Dan Burkons, an Independence-based senior director of Marcus & Millichap, said that while other regions may have lower vacancy rates, concessions in those markets are more prevalent. Employment is continuing to grow in the Cleveland region, especially on the East Side, and new household formation remains strong, he said.

"I still know of people who are living at home," Burkons added.

Michael Barron, a Marcus & Millichap senior managing director also based in Independence, observed that current construction rates are the strongest in decades.

"Yes, it's moving the needle on vacancy," he said, but it is a growth period in the sector that Cleveland has not seen since the 1990s, which this period eclipses. He also pointed out that the 2,000 suites completed in 2018 in the Cleveland MSA is lower than opened in either Columbus or Cincinnati.
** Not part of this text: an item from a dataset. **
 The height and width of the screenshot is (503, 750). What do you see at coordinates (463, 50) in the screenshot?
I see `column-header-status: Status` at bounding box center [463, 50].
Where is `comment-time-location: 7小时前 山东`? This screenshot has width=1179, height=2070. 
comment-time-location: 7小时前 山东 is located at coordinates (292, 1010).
Moreover, the Cleveland figure pales compared to 12,000 suites in Houston and 16,000 in San Antonio.

Marcus & Millichap forecasts vacancy may dip to 5.8% at the end of this year as fewer projects are under construction and 1,600 units are scheduled for completion in 2019 in the region, including new buildings in downtown Cleveland and Ohio City.
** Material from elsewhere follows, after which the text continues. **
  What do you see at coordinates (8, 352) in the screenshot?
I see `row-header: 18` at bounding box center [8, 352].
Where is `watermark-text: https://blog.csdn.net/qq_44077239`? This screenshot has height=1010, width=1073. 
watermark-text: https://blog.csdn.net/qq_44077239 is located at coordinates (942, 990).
Ralph McGreevy, executive vice president of the Northern Ohio Apartment Association trade group, said, "Everyone I talk to in the apartment business is excited about the market. This is our season to expand our marketplace when there have been other times we have not been able to do so."

Moreover, 6% is not a bad number, he added, as the market has seen higher vacancy figures in the past during downturns. And that was when no new units were going up. For example, in Marcus & Millichap's 2010 report, the Cleveland MSA had vacancy of 7% at the end of 2009 and just 56 units were added in the region.

"We have to take advantage of when the market is hot," McGreevy said. "It's the right thing to do for our community to add new product. No one is looking at the Marcus & Millichap report with doom and gloom. It's an exciting time."

Don't expect the climbing vacancy to reduce the appetite for more multifamily projects here.

Mark Vogel, a mortgage broker and senior managing director of Berkadia's Cleveland office, said climbing vacancy alone won't make it more difficult to get financing for new developments so long as other metrics remain strong.

"Lenders typically estimate 5% vacancy when they analyze applications for new projects," Vogel said. "Moreover, and more important, lenders are extremely interested in making multifamily loans."